France – Pays-Bas : des Bleues inquiétantes sans inspiration

par | Avr 19, 2026 | Actualités Féminine, EQUIPE DE FRANCE FEMININE, FFF, Saison 2025-2026 | 0 commentaires

Le match nul concédé par l’équipe de France face aux Pays-Bas à Auxerre confirme une tendance préoccupante et sonne comme une défaite. Malgré une réaction attendue après la prestation ratée du match aller, les Bleues n’ont pas su corriger leurs carences majeures. Plus impliquées, certes, mais toujours incapables de proposer un jeu collectif cohérent et séduisant, elles ont de nouveau buté sur un bloc néerlandais pourtant lisible.

Une domination stérile et un jeu trop prévisible

On a vu du mieux dans l’impact, dans l’agressivité et dans le pressing. Les Françaises ont récupéré des ballons plus hauts et affiché davantage de volonté. Mais une fois installées dans le camp adverse, les limites sont réapparues.

La possession est restée stérile. Hormis la tête de Marie-Antoinette Katoto juste avant la pause, la gardienne néerlandaise a été peu sollicitée. La faute à une animation offensive trop pauvre et surtout trop prévisible.

Le jeu des Bleues s’est résumé à des débordements sur les côtés, sans véritable variation. Les centres se sont multipliés sans présence dans la surface. Kadidiatou Diani a manqué de justesse dans ses prises de décision, tandis que Delphine Cascarino s’est souvent enfermée dans des initiatives individuelles peu efficaces. Tout comme Sandy Baltimore à gauche. 

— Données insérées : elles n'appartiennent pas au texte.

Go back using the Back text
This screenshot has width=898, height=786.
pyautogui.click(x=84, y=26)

Dans l’axe, le lien entre le milieu et l’attaque reste insuffisant. Peu de jeu combiné, peu de décalages, peu de créativité : ce collectif peine toujours à construire des séquences de jeu travaillées, capables de désorganiser un bloc compact. Sakina Karchaoui, pourtant précieuse dans l’activité et les efforts, s’est montrée trop brouillonne dans ses choix. À ce poste et connaissant ses qualités, son influence doit être plus juste, plus structurante dans l’orientation du jeu. Grace Geyoro, solide dans le travail défensif, a en revanche trop peu pesé offensivement, malgré une frappe sur la barre en fin de rencontre.

Plus globalement, c’est toute l’animation offensive qui doit être repensée. Le jeu des Bleues manque de variété et de maîtrise, notamment dans la progression axiale, trop rarement exploitée pour déséquilibrer l’adversaire.

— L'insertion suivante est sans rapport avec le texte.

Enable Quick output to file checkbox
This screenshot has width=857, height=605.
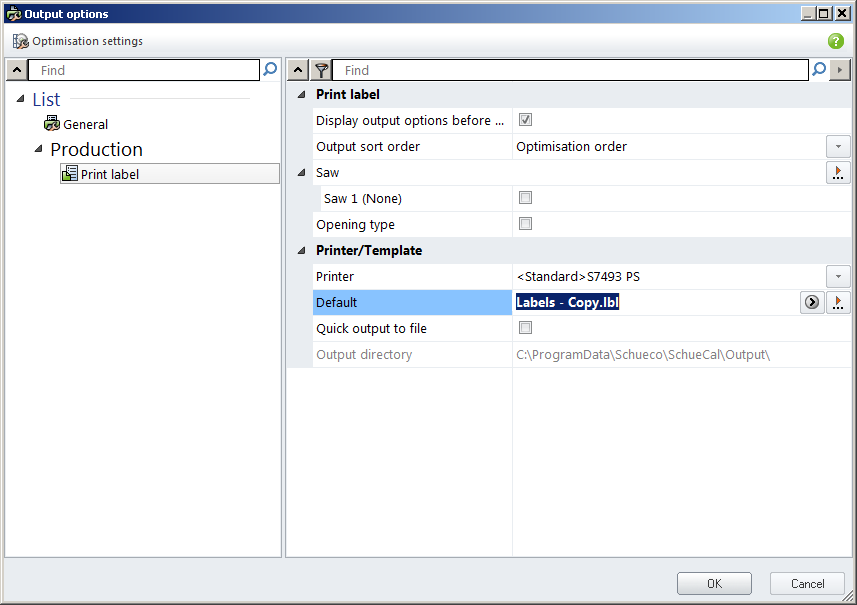[x=525, y=328]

Une fragilité défensive devenue lassante 

Mais au-delà des difficultés offensives, c’est bien le secteur défensif qui inquiète le plus. Avec désormais treize matchs consécutifs en encaissant au moins un but, le constat dépasse le simple accident. 

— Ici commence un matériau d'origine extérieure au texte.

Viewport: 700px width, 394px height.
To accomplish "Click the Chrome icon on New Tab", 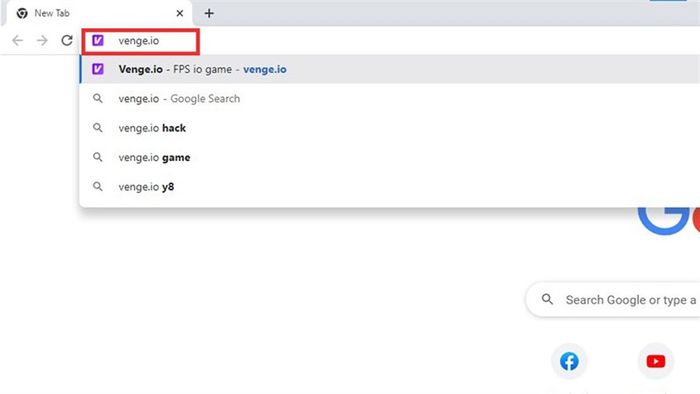I will tap(22, 13).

La moindre incursion adverse semble dangereuse. Ce manque de solidité fragilise l’ensemble de l’équipe et impose une pression constante aux françaises. 

La situation de Griedge Mbock interroge, elle qui enchaîne des prestations en demi-teinte en club. Même constat pour Elisa De Almeida. 

Des alternatives existent pourtant. Des profils comme Thiniba Samoura ou Alice Sombath pourraient apporter davantage de fraîcheur et relancer la concurrence dans ce secteur de manière plus sérieuse.

Le cas de Melween N’dongala mérite également attention. Son profil, intéressant dans la percussion sur le côté droit, demande encore à être affiné, mais son potentiel est réel. L’inscrire davantage dans la rotation, en lui offrant du temps de jeu régulier, pourrait accélérer son intégration et le développement de ses automatismes au plus haut niveau.

Enfin, la question du poste de gardienne devient centrale. Le statut de Pauline Peyraud-Magnin, qui manque de temps de jeu en club, interroge et inquiète de plus en plus. 

Une équipe en perte de repères 

Au-delà du résultat, c’est surtout l’image renvoyée qui interpelle. Sur cette double confrontation, l’équipe de France n’a jamais donné le sentiment de maîtriser son sujet, elle a tout bonnement paru impuissante. 

Où est passée cette équipe capable de produire du jeu, d’enchaîner les séquences collectives et de mettre ses adversaires sous pression constante comme à l’Euro 2025 ? Le contraste avec les précédents rassemblements est saisissant.

À un an de la Coupe du monde, les Bleues entrent dans une zone de turbulence. La qualification reste accessible, mais la dynamique actuelle soulève de vraies inquiétudes.

Le temps des ajustements est désormais compté. Et face à ces lacunes répétées, c’est tout un collectif qui doit rapidement se remettre en question car les performances récentes peinent à répondre aux attentes. 

Laurent Bonadei va lui aussi devoir ajuster certaines dynamiques. À un an de l’échéance majeure, le projet laisse apparaître quelques zones d’ombre, sans remettre en cause le travail engagé, mais en posant la question de la progression globale du groupe.